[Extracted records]
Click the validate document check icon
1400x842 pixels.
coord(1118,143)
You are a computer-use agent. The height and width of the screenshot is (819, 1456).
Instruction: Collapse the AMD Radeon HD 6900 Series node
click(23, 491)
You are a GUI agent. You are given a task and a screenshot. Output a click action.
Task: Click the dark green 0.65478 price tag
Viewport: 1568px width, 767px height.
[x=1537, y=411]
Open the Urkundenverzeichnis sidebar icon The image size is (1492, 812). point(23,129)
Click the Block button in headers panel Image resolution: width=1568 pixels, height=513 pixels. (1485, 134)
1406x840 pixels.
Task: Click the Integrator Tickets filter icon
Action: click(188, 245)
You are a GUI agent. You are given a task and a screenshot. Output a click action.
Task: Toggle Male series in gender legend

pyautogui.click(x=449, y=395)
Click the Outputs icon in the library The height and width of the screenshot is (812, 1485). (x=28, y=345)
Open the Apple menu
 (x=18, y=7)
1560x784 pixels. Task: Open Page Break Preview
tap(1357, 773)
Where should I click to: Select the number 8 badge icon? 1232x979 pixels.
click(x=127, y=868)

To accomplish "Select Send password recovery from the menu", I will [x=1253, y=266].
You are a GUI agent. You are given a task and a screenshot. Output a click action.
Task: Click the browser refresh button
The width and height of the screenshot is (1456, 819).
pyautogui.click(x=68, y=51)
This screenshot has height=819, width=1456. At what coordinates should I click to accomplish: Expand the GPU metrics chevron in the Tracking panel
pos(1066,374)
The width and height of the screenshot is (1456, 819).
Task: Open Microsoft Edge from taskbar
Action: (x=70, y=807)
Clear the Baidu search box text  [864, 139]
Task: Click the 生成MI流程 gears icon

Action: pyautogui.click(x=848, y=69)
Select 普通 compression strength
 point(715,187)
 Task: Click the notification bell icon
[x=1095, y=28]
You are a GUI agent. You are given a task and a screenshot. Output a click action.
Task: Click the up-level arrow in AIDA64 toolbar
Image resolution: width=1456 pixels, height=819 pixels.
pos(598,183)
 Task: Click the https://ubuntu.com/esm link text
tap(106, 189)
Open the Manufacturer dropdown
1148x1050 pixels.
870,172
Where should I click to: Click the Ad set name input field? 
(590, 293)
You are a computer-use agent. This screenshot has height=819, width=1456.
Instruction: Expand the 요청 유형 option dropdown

# WORK TO BE COMPLETED:
Transcribe exactly, please, the lines from the one with "Task: Click the https://ubuntu.com/esm" to the last line of the entries above, ends included.

# RESPONSE AREA:
 Task: Click the https://ubuntu.com/esm link text
tap(106, 189)
Open the Manufacturer dropdown
1148x1050 pixels.
870,172
Where should I click to: Click the Ad set name input field? 
(590, 293)
You are a computer-use agent. This screenshot has height=819, width=1456.
Instruction: Expand the 요청 유형 option dropdown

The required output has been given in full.